Siadhal Magos, CEO at Metaview said: “Hiring is driven by human-to-human conversations, yet before now it’s been impossible to capture and operationalize the data from these crucial interactions. With Metaview, thousands of companies are turning to our AI-native platform to harness this data, save time on busy work, and apply the insights we create to help their teams hire the right candidates. We’re delighted to be partnering with Plural to drive our next phase of growth and help more companies radically enhance their hiring workflows and decisions.”
Hiring decisions are among the most important a company has to make yet the process hasn’t evolved for decades. Taking interview notes and writing up feedback wastes valuable time and detracts from the quality of conversation, whilst decisions lack objectivity, and bad hires are all too common despite the fact they can cost companies three times the salary for the role. Metaview is applying AI to transform this and drive efficiency at scale.
The platform leverages AI to capture conversations throughout the recruitment process to create a single source of truth for hiring teams. By recording and analyzing to generating objective summaries, indexed by key topics, Metaview is reducing the administrative burden of interviewing through automation and already saving teams at least 20 hours per hire. This allows recruiters and hiring managers to focus on quality interactions with candidates and make informed, objective decisions based on data, not just memory.
Metaview’s approach is possible now due to the vast improvement in the capabilities of Large Language Models (LLMs), which Metaview has fine-tuned to gather insights from within the hiring conversations themselves.
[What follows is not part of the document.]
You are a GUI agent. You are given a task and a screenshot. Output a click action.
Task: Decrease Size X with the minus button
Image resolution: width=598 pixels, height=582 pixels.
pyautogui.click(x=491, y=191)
This data is then integrated into existing workflows, streamlining hiring processes, and helping teams make better decisions. It’s this focus on quality and efficiency that has seen Metaview support leading brands such as Brex, Quora, Pleo, and Improbable with their global hiring practices. Over the past year, Metaview’s customer base has grown 2000% within an AI HR tools market expected to grow to $6.18bn in 2024.
Shahriar Tajbakhsh, CTO at Metaview, commented: “I’m ecstatic to team up with Plural as we continue to reimagine the recruiting ontology from first principles. By placing conversations at the nucleus of our platform, we’re leveraging state-of-the-art AI to operationalize the latent context within these interactions. This enables us to build AI agents that augment and automate hiring workflows in ways previously unimaginable.”
Khaled Helioui, Partner at Plural, added: “Hiring decisions are critical to the success of any business, but for decades this crucial step has been ignored by technology. Siadhal and Shahriar, having honed their skills at Uber and Palantir, notorious for setting new standards of excellence in terms of recruiting, are uniquely positioned to change this dynamic. Metaview is making recruitment decisions better, faster, and more objective. In doing so, it’s creating improved outcomes and contributing to more equitable workplaces by removing some of the pervasive biases that clog most hiring processes.”